Terminado el juego, y mientras los demás se dispusieron a seguir con otros, los tres charlaron aparte. La señorita Kate se puso a dibujar y  Margaret a observar su trabajo, mientras el señor Brooke sostenía en sus manos un libro que no leía.

—¡Qué hermosamente dibuja! Me gustaría poder hacerlo —dijo Meg.

—¿Por qué no aprende? Me parece que tiene usted talento para ello —replicó amablemente la señorita Kate—. Mi madre quería que yo me dedicara a otras cosas, pero yo le demostré que tenía capacidad. ¿Por qué no hace usted lo mismo con su institutriz?

—No tengo.

—Es verdad; olvidé que en América las niñas van al colegio. ¿Usted va a algún instituto privado?

—No. Yo misma soy una institutriz.

—¡No me diga! —replicó la señorita Kale, con el tono con que hubiera dicho "¡que horrible!", y algo en su expresión hizo subir el color al rostro de Meg.

Las jóvenes americanas —intervino rápidamente el señor Brooke, levantando los ojos— aman la independencia tanto como sus antepasados, y son admiradas y respetadas por saber bastarse a sí mismas.

—¡Oh, sí, claro! Es muy lindo y muy loable por parte de ellas el hacerlo —respondió la señorita Kate, con aire protector. Después, echó un vistazo al dibujo que tenía ante ella, cerró su carpeta de bocetos y añadió—: Voy a ver qué hace Grace.

Al decir esto se levantó, pensando mientras tanto que los yanquis eran unas criaturas extrañas y que posiblemente Laurie se estropearía entre ellos.

—Olvidé que los ingleses fruncen la nariz ante las institutrices y no las consideran como nosotros —dijo Meg.

—A los preceptores también los miran así. No hay lugar como América para nosotros los  trabajadores,  señorita  Meg —replicó  el señor Brooke, con un aire tan alegre y satisfecho, que Meg se sintió avergonzada de haberse lamentado de su suerte.

—Quisiera que me gustara la enseñanza tanto como a usted.

—Le gustaría si tuviera un alumno como Laurie.  Sentiré mucho tener que abandonarlo el año que viene —añadió el señor Brooke.

—¿Él va a ir a la universidad, supongo? —preguntaron los labios de Meg; pero sus ojos añadieron claramente:  "¿Y usted?"

—Sí, ya es tiempo de que lo haga, y está preparado. Tan pronto como él se vaya me incorporaré al ejército.

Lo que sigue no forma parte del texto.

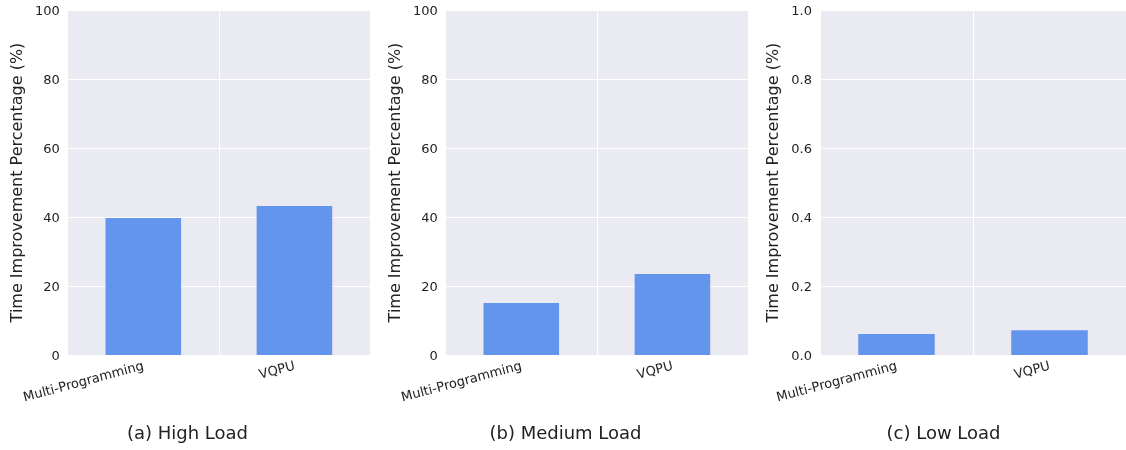 The width and height of the screenshot is (1126, 450). I want to click on text: (c) Low Load, so click(944, 432).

—Creo que todos deberían hacerlo, pero es  muy duro para  las madres y hermanas que quedan en el hogar.

—Yo no tengo a nadie; apenas algunos amigos —dijo el señor Brooke con ligera amargura, mientras enterraba distraídamente una rosa marchita.

—Laurie y su abuelo lo quieren mucho, y  todas nosotras sentiríamos enormemente que algo le sucediera —replicó Meg de todo corazón.

—Gracias. Eso me reconforta... —comenzó a decir el señor Brooke, otra vez de buen ánimo, cuando irrumpió en escena Ned, que montado a caballo quería lucir su habilidad ecuestre ante las jóvenes, y ya no hubo otro momento de tranquilidad en el día.

Al caer la tarde se recogió la tienda, juntaron los canastos y el alegre grupo embarcó de regreso, cantando a toda voz mientras navegaban río abajo. Ned se puso sentimental y entonó una serenata romántica, contemplando a Meg de una manera tan lánguida que ella se largo a reír sin miramientos, echando a perder la canción. Se separaron todos  cambiando cordiales saludos y deseos, porque los Vaugham partían para el Canadá.

Mientras las cuatro hermanas atravesaban el jardín de regreso a casa, la señorita Kate las contempló y dijo, abandonando su tono conmiserativo:

—A, pesar de sus maneras tan llanas, las jóvenes americanas son muy agradables cuando se las conoce bien.

—Completamente de acuerdo —concluyó el señor Brooke.